I was startled by the suddenness of his aggression and had an idea of what life might be like in the boarding house for this pair of mismatched souls. A boy and his mother, alone together since he was a child, for her husband, I decided, had been killed in an accident involving a threshing machine years before. The boy was too young to remember his father, of course, but worshipped him nevertheless and had never quite forgiven his mother for forcing the poor man out to work every hour that God sent. And then the war had come and he’d been too young to fight.

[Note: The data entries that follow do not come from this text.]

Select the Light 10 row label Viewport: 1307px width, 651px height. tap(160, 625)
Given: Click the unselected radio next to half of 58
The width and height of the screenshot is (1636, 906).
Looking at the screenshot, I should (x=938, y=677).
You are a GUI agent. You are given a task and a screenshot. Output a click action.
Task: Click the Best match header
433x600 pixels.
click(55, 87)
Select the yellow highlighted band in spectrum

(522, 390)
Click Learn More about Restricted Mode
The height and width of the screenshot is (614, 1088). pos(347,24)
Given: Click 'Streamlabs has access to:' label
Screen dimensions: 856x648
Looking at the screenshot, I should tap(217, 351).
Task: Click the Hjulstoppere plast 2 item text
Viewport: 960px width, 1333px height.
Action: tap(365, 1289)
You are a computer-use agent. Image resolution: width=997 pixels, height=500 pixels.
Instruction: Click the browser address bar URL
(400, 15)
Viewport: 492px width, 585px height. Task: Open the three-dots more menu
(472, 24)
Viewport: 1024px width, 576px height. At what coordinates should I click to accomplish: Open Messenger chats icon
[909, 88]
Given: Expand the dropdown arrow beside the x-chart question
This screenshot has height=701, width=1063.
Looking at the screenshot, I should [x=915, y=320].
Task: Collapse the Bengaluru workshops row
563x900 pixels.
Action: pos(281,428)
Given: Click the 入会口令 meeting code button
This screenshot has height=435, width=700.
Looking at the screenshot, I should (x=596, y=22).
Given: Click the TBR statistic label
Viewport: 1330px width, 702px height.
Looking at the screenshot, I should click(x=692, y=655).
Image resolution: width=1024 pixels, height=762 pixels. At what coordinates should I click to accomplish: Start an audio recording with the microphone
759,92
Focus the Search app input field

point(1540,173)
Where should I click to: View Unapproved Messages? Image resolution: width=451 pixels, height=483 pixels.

He’d gone to enlist and they’d laughed at him. They’d called him a brave boy and told him to come back in a few years’ time when he had some hair on his chest, if the godforsaken thing wasn’t over already, and they’d see about him then. And he’d marched back to his mother and despised her for the relief on her face when he told her that he was going nowhere, not yet, anyway.
Even then, I would imagine scenarios like this all the time, searching in the undergrowth of my plots for tangled circumstances.